Wo sind Kältekammern zu finden?

In Deutschland finden sich Kältekammern überwiegend in Kur- und Reha-Zentren, doch auch immer mehr Wellness- und Gesundheitshotels springen auf den Trend auf. Online kann man beispielsweise über 'kryotherapie-direkt.com' nach Kältekammern in seiner Nähe suchen.

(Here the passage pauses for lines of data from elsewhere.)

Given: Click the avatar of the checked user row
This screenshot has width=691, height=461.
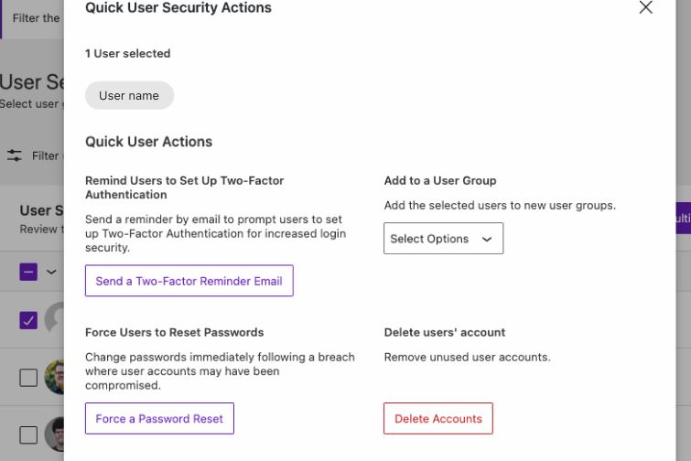Looking at the screenshot, I should click(55, 319).
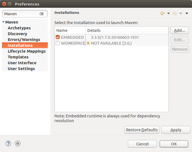Select Lifecycle Mappings in the tree
The height and width of the screenshot is (152, 192).
27,51
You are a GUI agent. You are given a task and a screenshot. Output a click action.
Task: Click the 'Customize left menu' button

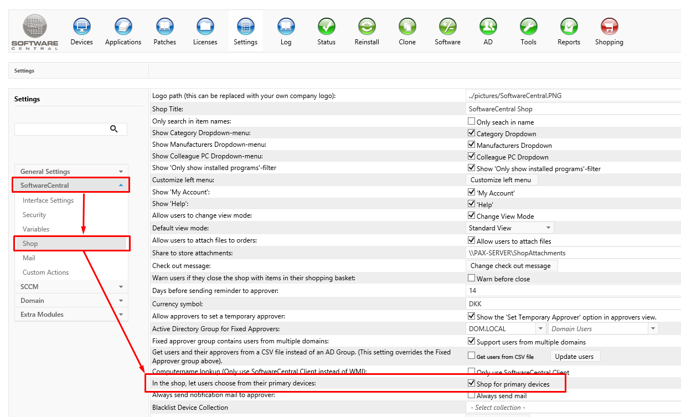pyautogui.click(x=501, y=180)
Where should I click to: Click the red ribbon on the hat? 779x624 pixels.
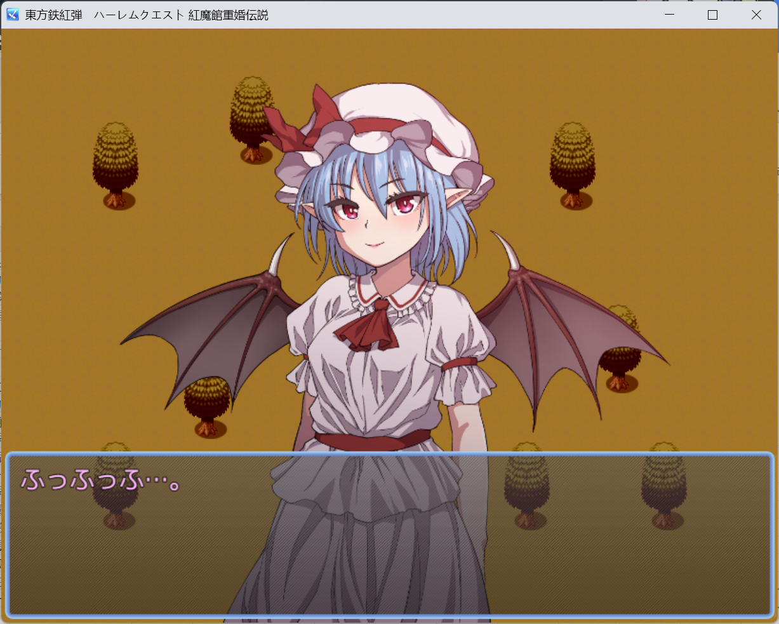point(298,124)
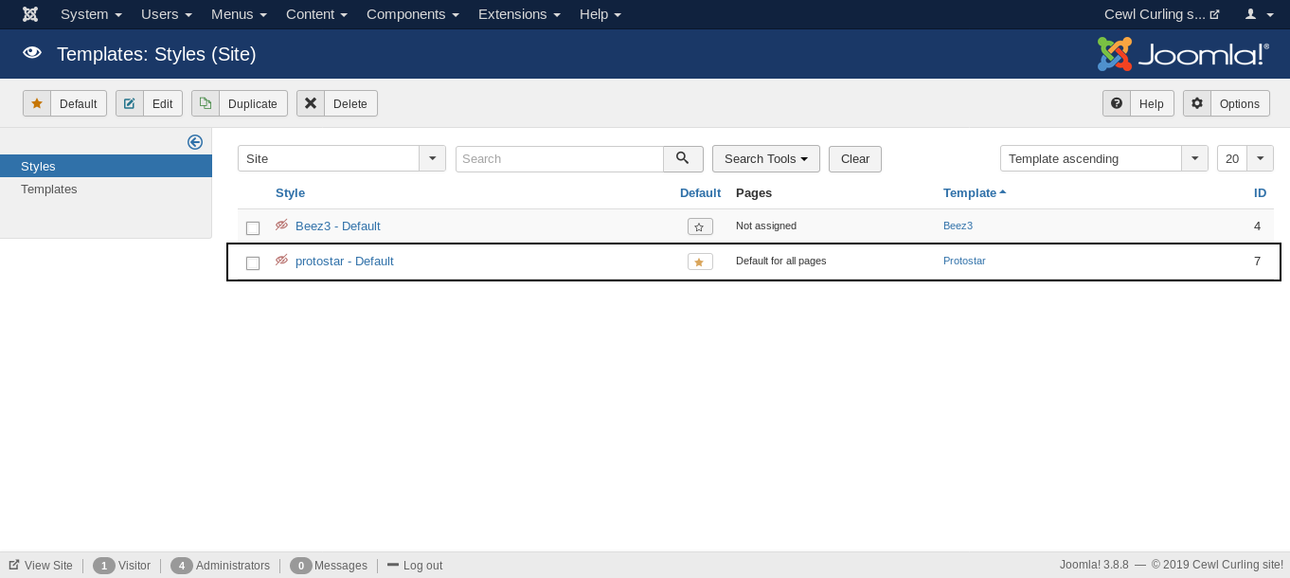Expand the Search Tools options
The width and height of the screenshot is (1290, 578).
point(765,158)
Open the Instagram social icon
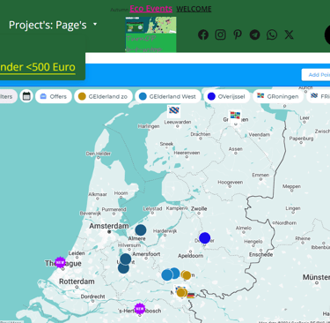Screen dimensions: 330x323 tap(220, 34)
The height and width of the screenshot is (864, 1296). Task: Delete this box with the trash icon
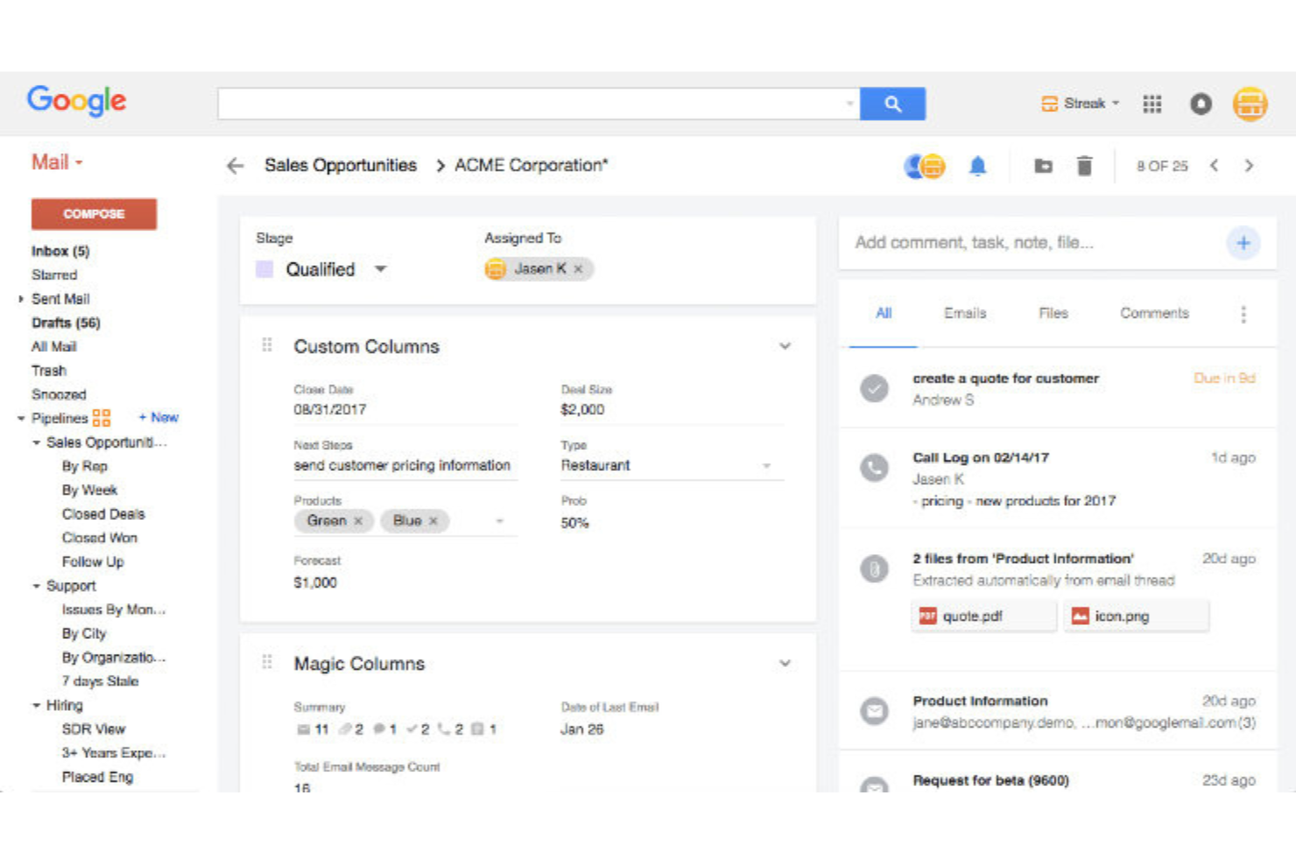(1085, 165)
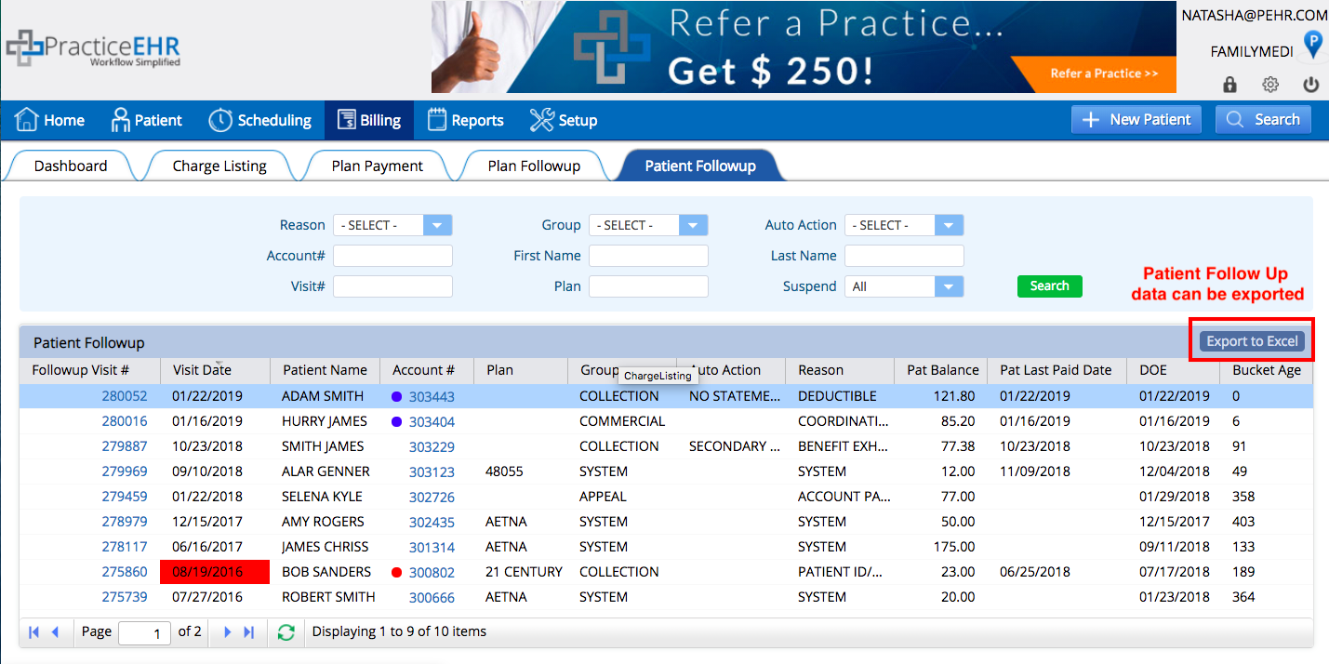Click the lock icon under the username

(1229, 85)
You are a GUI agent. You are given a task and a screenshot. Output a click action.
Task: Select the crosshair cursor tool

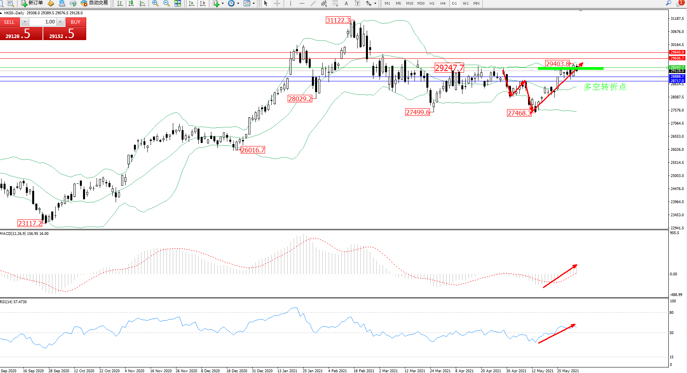tap(277, 3)
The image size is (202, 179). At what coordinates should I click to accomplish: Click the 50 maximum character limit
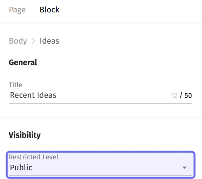pyautogui.click(x=188, y=95)
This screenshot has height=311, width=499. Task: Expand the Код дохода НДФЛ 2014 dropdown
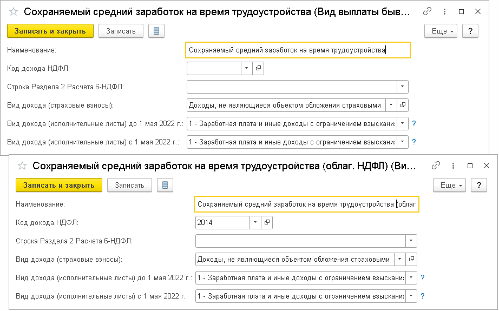click(255, 222)
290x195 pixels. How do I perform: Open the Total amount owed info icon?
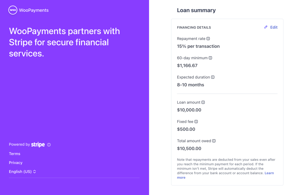pos(214,141)
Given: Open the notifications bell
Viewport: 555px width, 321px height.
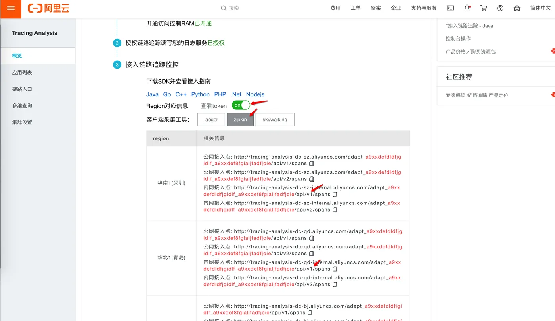Looking at the screenshot, I should [467, 8].
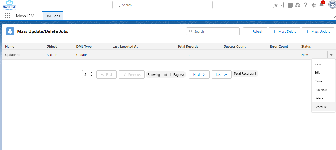Choose Run Now in the dropdown menu
Screen dimensions: 336x150
point(321,90)
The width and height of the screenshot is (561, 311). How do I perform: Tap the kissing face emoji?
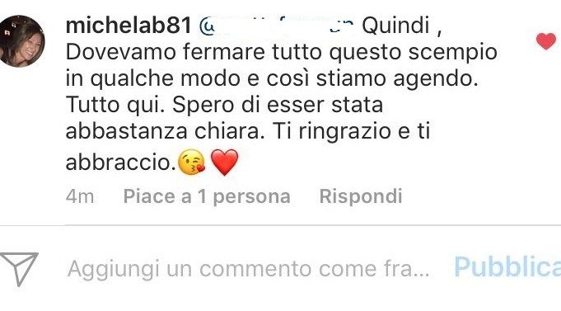(191, 162)
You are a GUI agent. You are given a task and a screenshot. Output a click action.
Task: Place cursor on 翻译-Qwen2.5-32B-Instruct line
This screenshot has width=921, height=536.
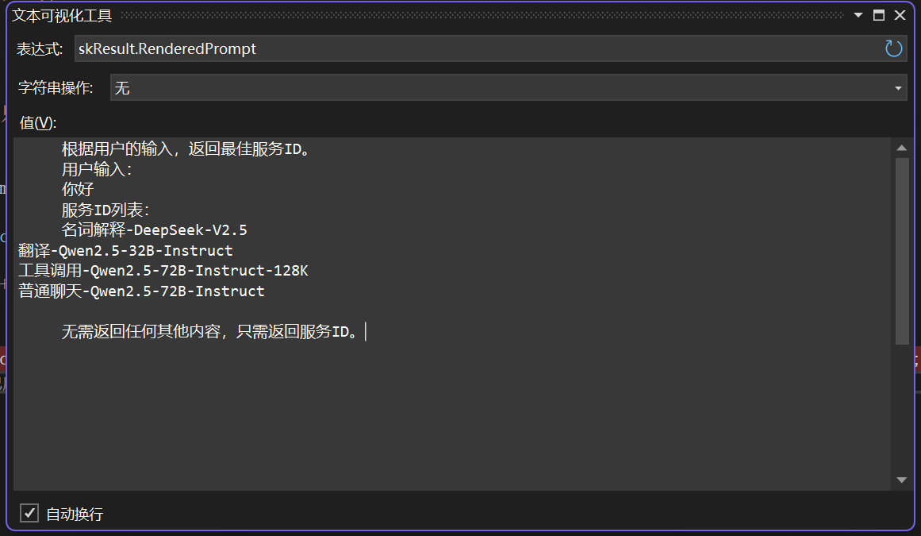point(125,251)
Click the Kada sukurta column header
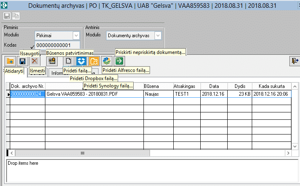 (x=271, y=86)
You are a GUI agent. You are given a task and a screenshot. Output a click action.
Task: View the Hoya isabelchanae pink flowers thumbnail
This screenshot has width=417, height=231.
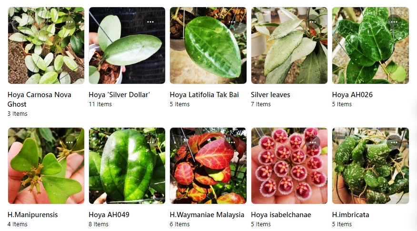[x=289, y=166]
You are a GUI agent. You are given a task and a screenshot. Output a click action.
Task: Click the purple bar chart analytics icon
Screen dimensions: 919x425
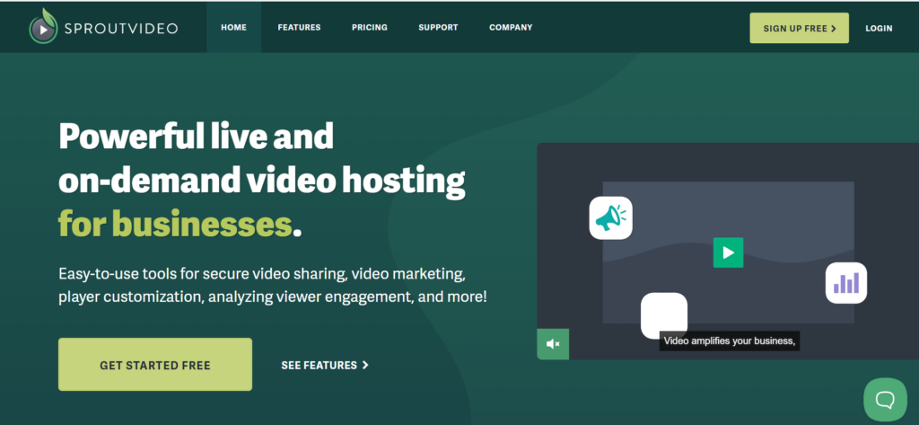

Die Kosten für Kryotherapie in der Kältekammer schwanken stark. Zur Orientierung erklärt Robin Mayler das VITALuxe-System: "Wir arbeiten bei VITALuxe vor allem mit Flatrates. Die Flatrate beginnt bei 20€ pro Woche. Damit kann der Kunde die Kältekammer täglich, nach Wunsch auch mehrmals, ohne weitere Aufpreise nutzen."

Unser Experte

Robin Mayler, Geschäftsführer VITALuxe Dortmund, erkrankte mit nur einem Jahr an schwerem Gelenkrheuma. Im Alter von sechs Jahren besuchte er zum ersten Mal eine Kältekammer.